= Corpus Inscriptionum et Monumentorum Religionis Mithriacae =

Corpus Inscriptionum et Monumentorum Religionis Mithriacae (CIMRM) is a two-volume collection of inscriptions and monuments relating primarily to the Mithraic Mysteries. It was compiled by Maarten Jozef Vermaseren and published at The Hague by Martinus Nijhoff Publishers, 1956, 1960 in 2 vols. Publication was sponsored by the Royal Flemish Academy and the Netherlands Organization for Pure Research. It is based on an earlier 1947 work of the same title that began as an entry in a competition organized by the Department of Fine Arts and Literature of the Flemish Academy.
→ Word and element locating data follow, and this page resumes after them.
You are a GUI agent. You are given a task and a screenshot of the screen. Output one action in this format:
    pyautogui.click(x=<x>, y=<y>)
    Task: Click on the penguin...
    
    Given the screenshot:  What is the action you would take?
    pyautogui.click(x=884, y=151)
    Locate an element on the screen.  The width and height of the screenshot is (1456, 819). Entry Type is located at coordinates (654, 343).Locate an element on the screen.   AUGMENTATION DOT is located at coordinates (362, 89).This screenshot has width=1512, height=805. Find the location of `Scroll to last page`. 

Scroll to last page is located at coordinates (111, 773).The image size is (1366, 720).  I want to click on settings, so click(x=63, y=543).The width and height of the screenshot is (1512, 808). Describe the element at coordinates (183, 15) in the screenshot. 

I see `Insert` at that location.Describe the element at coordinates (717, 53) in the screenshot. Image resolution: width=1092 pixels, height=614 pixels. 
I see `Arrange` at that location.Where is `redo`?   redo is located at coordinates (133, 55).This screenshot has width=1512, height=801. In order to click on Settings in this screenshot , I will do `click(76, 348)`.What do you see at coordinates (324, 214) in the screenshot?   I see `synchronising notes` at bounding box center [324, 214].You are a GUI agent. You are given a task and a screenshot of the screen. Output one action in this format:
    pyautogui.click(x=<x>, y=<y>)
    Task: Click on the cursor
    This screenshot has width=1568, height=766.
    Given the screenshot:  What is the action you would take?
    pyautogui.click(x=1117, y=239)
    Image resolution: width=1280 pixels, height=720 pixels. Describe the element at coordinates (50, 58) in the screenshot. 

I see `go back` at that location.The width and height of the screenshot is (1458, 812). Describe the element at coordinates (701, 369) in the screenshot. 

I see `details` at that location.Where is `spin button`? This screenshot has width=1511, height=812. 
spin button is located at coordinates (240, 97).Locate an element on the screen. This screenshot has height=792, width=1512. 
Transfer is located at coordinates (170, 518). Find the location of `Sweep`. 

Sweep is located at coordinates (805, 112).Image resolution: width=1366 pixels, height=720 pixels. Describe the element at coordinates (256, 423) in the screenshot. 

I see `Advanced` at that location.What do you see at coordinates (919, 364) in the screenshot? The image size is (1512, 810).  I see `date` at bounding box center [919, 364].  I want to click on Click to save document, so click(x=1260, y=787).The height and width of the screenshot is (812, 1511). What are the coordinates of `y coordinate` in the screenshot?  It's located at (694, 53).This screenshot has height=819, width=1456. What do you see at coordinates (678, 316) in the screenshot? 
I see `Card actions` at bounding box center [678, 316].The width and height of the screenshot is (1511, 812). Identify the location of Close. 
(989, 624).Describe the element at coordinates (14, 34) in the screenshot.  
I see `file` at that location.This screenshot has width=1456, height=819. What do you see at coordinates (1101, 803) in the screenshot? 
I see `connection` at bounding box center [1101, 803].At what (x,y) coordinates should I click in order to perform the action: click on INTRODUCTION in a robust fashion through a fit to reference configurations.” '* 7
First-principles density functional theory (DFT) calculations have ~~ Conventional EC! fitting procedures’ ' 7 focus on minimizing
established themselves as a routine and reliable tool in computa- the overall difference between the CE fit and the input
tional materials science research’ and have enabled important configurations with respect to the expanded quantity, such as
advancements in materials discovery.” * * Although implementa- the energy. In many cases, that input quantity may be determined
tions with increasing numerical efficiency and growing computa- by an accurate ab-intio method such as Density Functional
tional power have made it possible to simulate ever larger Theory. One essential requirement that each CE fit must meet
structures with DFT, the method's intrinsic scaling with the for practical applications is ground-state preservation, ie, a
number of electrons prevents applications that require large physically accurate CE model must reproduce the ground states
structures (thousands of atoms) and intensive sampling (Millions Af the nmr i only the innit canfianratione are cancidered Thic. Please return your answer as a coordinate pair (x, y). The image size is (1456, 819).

It is viewed as "an undiscriminating work", with "unpredictable topographic zig-zagging", but it remains indispensable for its access to the great bulk of the archaeological evidence. Although now years old, no updated corpora have been published since Vermaseren's, and CIMRM thus remains the standard reference catalog of inscriptions and monuments of the Mithraic Mysteries.

Between 1960 and the time of his death in 1990, Vermaseren had accrued a substantial amount of material for a third volume of CIMRM. After his death, this collection was passed on to some Dutch scholar, and the trail of the material was lost. In August 2004, Richard Gordon posted an appeal on the website of the Electronic Journal of Mithraic Studies, requesting information on the whereabouts of the material.